How data loss prevention strategies benefit from UBA
Data loss prevention strategies require unique insight into user activity. Can user behavior analytics capabilities benefit threat management and breach detection?
The COVID-19 pandemic has forced employers -- many of which rarely, if ever, had remote workers -- to suddenly manage a workforce that is off-site and out of sight.
Among other management challenges, losing direct oversight means employers can't keep tabs on those employees who might do things on the job that could be harmful to the company and themselves. These behaviors might have been easier to detect in a traditional workplace. Remote work makes such scrutiny impossible.
To improve cybersecurity in this environment, companies are tapping into user behavior analytics (UBA) to exploit features built into commonly used data loss prevention (DLP) software.
Early DLP strategies were focused on identifying sensitive corporate data and then preventing that data from being exfiltrated. DLP works by monitoring data channels, and in the early 2000s, there were only a handful of data channels, such as USB external drives and networking drives. As networking became more distributed through the years, DLP vendors engineered their products to monitor almost every communication channel imaginable, ranging from email and Bluetooth to network shares and other common data repositories.
Most DLP products work by placing agents that reside in each client. As more monitoring channels are added, the ability to track user behavior also increases. If a user tries to send a file, an agent is aware; if the user accesses or even attempts to access a file, the DLP agent tracks that behavior. The same holds true if a user tries to read, update or delete a file. The result is a detailed log that can be then be used to build a comprehensive UBA foundation.
At its essence, UBA involves identifying normal versus abnormal behavior to establish a baseline that reflects how employees typically perform their tasks and then tracks the resources used to complete those tasks. If a user's performance deviates from the norm -- say, they suddenly copy a customer master file to an external drive -- this behavior is flagged, and security is notified. Analytical intelligence is an important component of UBA. Otherwise, security teams would be swamped with alerts, many of which could be false positives.

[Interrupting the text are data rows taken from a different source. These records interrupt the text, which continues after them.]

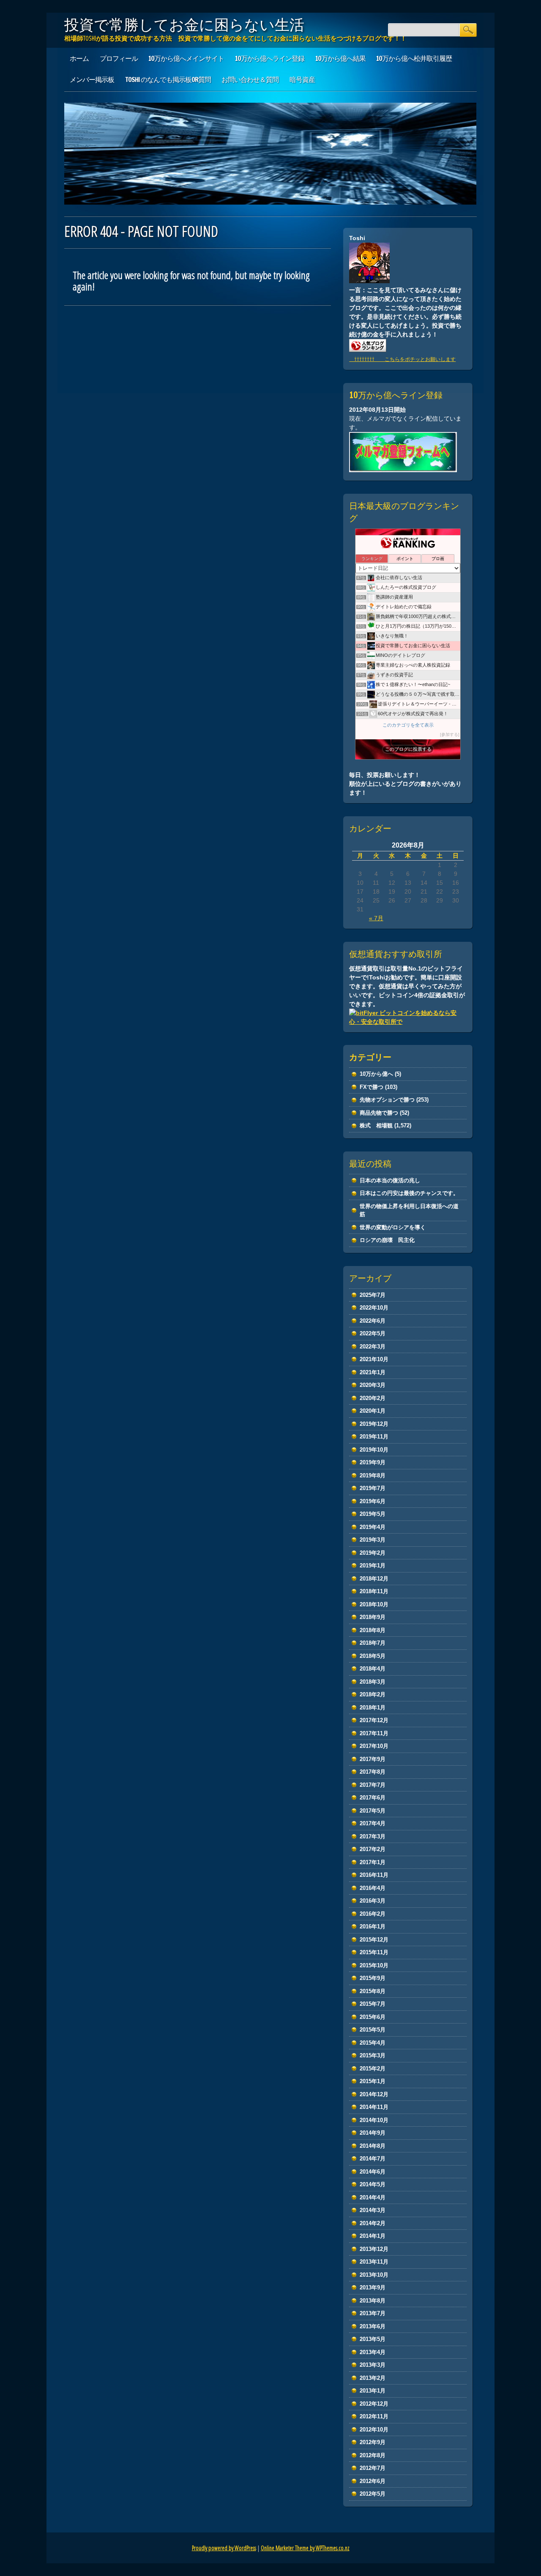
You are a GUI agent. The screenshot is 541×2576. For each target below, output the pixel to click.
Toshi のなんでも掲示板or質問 (168, 79)
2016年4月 (372, 1888)
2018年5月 (372, 1656)
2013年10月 (374, 2275)
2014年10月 (374, 2120)
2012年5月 (372, 2494)
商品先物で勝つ (379, 1113)
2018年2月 (372, 1694)
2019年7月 (372, 1488)
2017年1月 (372, 1862)
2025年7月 (372, 1295)
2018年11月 (374, 1591)
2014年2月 (372, 2223)
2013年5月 (372, 2339)
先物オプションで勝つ (387, 1100)
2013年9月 (372, 2287)
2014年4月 (372, 2197)
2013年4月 (372, 2352)
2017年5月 (372, 1811)
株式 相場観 (376, 1125)
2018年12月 (374, 1578)
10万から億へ (376, 1074)
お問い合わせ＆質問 (250, 79)
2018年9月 (372, 1617)
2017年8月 (372, 1772)
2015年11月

A caveat: It's important to consider the privacy ramifications of UBA. The right of employers to monitor behavior of employees' computer interactions must always comply with prevailing privacy regulations.
DLP vendors aren't the only suppliers incorporating UBA into their portfolios. Online security company Code42, for example, places agents in its software, giving it a detailed view of all user file activity. Exabeam, a SIEM vendor, uses a combination of logs and data sources to provide a holistic view of user activity and behavior. Packet capture vendors offer products that can illuminate user behavior by combing through packet-level data.
By tapping into the features provided by vendors like these, enterprises can get some of the help they need to ensure their remote employees are doing their jobs and doing them securely.